Friday, April 30, 2010

Teething challenges

Yesterday I got an email from DH that tersely said, "Cameron has a 100.5 fever so I am leaving soon to go get her." As soon as I got that email I shook my first in the air at life in general. In a way I was glad that I have been so swamped at work that I didn't answer my phone when daycare called me first. I didn't even see the call because I have been literally running from meeting to meeting and sometimes I even managed to be on two at once. Blackberry in one ear and my desk phone in the other. And I was a critical component on both calls. Gah.

If I had answered the phone I would have had to immediately cancel a series of calls that I had set up to deal with a major issue that could derail my entire project. Did I feel some guilt that it was DH and not me going to comfort our daughter? A smidgeon. But a minuscule one. Work has been absolutely insane and all I could think was, "Crap, now she has to stay home tomorrow too." I scrambled to cancel some non-critical calls but there were still about 5 hours of meetings I had to be in Friday (today). Fortunately daycare threw us a bone. We knew that the fever was a result of teething. They knew it too. She wasn't eating anything and was crying constantly with her hand in her mouth. Cameron ended up getting jarred baby food and a bottle of formula while she was there. That's how badly her mouth was hurting.

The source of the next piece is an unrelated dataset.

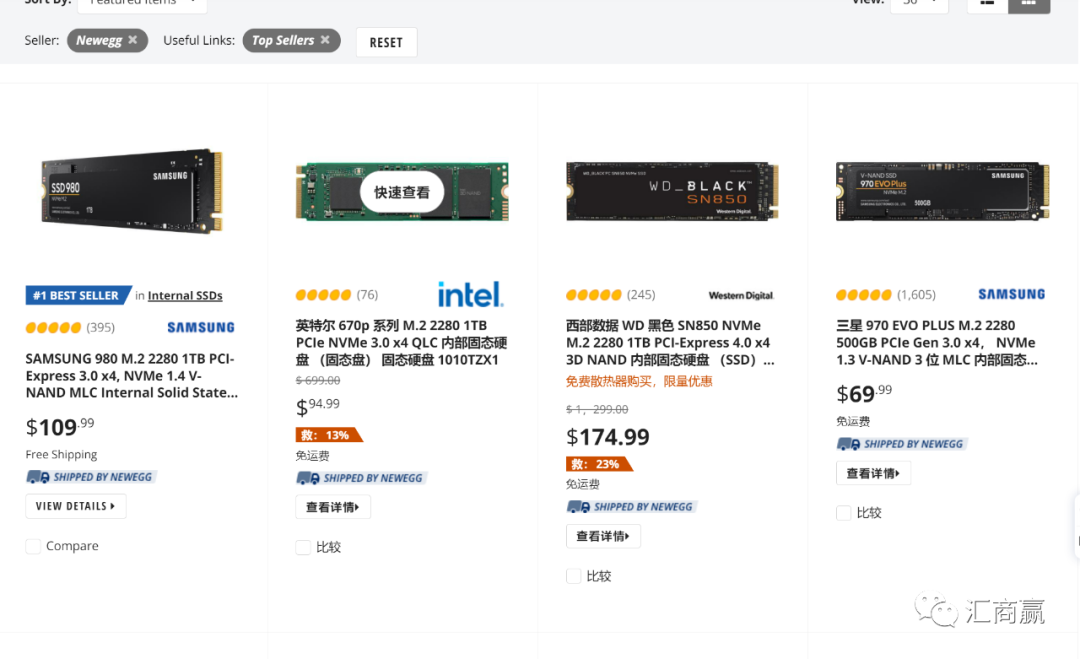
Task: Open the View count dropdown
Action: click(920, 3)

When DH picked Cameron up the daycare teachers told him that if she was doing fine tomorrow that she could come back in. It was like manna dropping from heaven. That's how relieved I was when DH told me. He brought her home and immediately administered our life saving drug, Motrin. It works so much better for teething than Tylenol because it lasts longer and helps with the swelling. Cameron seemed to sleep well (no major wake ups necessitating a new dose of medicine) and actually opened her mouth wide and sucked down the medicine this morning. Perhaps she's finally realizing the cause and effect of medicine providing pain relief? Her bottom left molar hasn't popped through the gum yet and I'm already dreading the top 2 that still have to come in. Her other teething pains were nothing compared to this. Plus, now that's she older she has a much bigger set of lungs on her and the incessant crying isn't fun for any of us.

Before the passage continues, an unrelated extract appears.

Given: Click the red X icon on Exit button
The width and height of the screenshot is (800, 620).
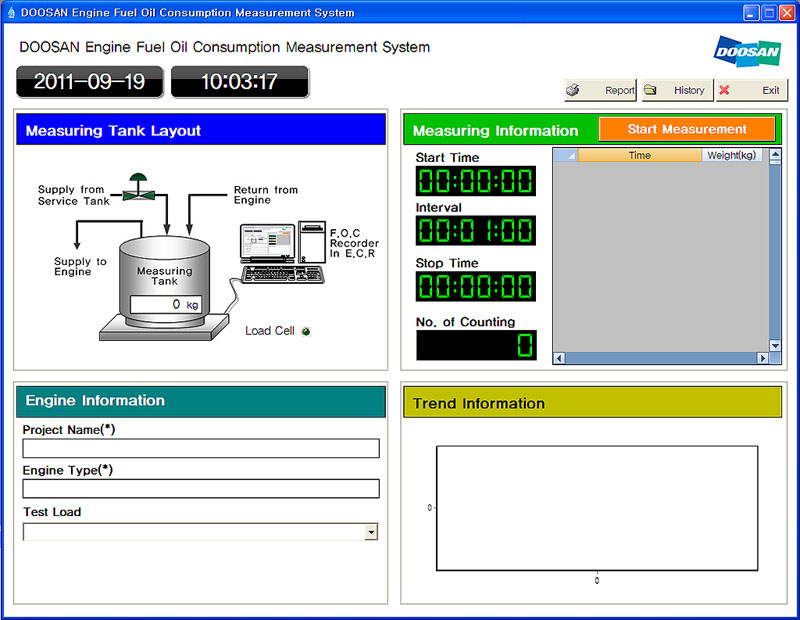Looking at the screenshot, I should pos(724,90).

For the parents of other infants who have yet to experience the pains of molars, let this post be a warning to you. Use drugs early and often. Any other horror stories out there about the big teething moments for your children?

8 comments:

A. said...

What is your daycare's threshhold (does that have 2 h's or 1, BTW) for sending a child home with a fever? 100.5 seems pretty low-grade to me. Ours is anything over 101, I think.

LauraC said...

Our threshold is 101.5 at school.

Do you really want horror stories? Maybe it will make you feel better than a couple of days of whining is not that bad? Alex's canines came in during the same time he was going through the height of the 18 month sleep regression.

The combination resulted in 60-90 minute uber tantrums (completely out of control screaming and kicking) as soon as his medicine wore off at night, he would wake up screaming uncontrollably and he would not go back to sleep. He slept with us for a month and we are definitely not co-sleepers.

We tried waking him to give him meds before the first wore off and it would only cause him to have these tantrums in the middle of the night.

It was my least favorite experience with Alex, most certainly my least favorite time.

Mommy, Esq. said...

I have to agree with Laura - just WAIT until the canines come in - for some reason they are way worse than the molars were. In fact our nanny is taking Ned in for a doctor's visit to have his ears checked. See this HUGE benefit for having a nanny? We never have to worry about fevers. I assume your daycare just tested her temp b/c of her unusual fusiness? Otherwise sounds like they do it too often to try to manufacture a reason to send her home?

Stacey said...

Our daycare's threshhold is 100.1. Way too low in my opinion for incidences like teething!

Amanda said...

I got a recommendation for giving her a carrot to chew on, supervised of course. I guess its long enough to get to the molars and just soft enough to chew on.

susanne13 said...

OK Jake is 15 months, he has 6 teeth and hasn't gotten a new one in 6 months.....BUT I won't be complaining about that :) Good luck!!

Actuary Mom said...

yikes! I'm not looking forward to this!

Actuary Mom said...

My home daycare is pretty flexible. Unless he is calling constantly for his mother, she'll let him stay. Her philosophy is he probably already passed it to all the other kids.

I'm very thankful for her philosophy!